▸ ENTRIES PROVIDED:

──────────────────────────────

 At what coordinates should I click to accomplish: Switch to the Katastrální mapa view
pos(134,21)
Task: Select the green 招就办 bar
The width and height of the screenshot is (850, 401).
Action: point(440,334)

──────────────────────────────

▸ YOUR GOAL:
Copy out the whole listing exactly as written.

▸ WRITTEN SOLUTION:
 At what coordinates should I click to accomplish: Switch to the Katastrální mapa view
pos(134,21)
Task: Select the green 招就办 bar
The width and height of the screenshot is (850, 401).
Action: point(440,334)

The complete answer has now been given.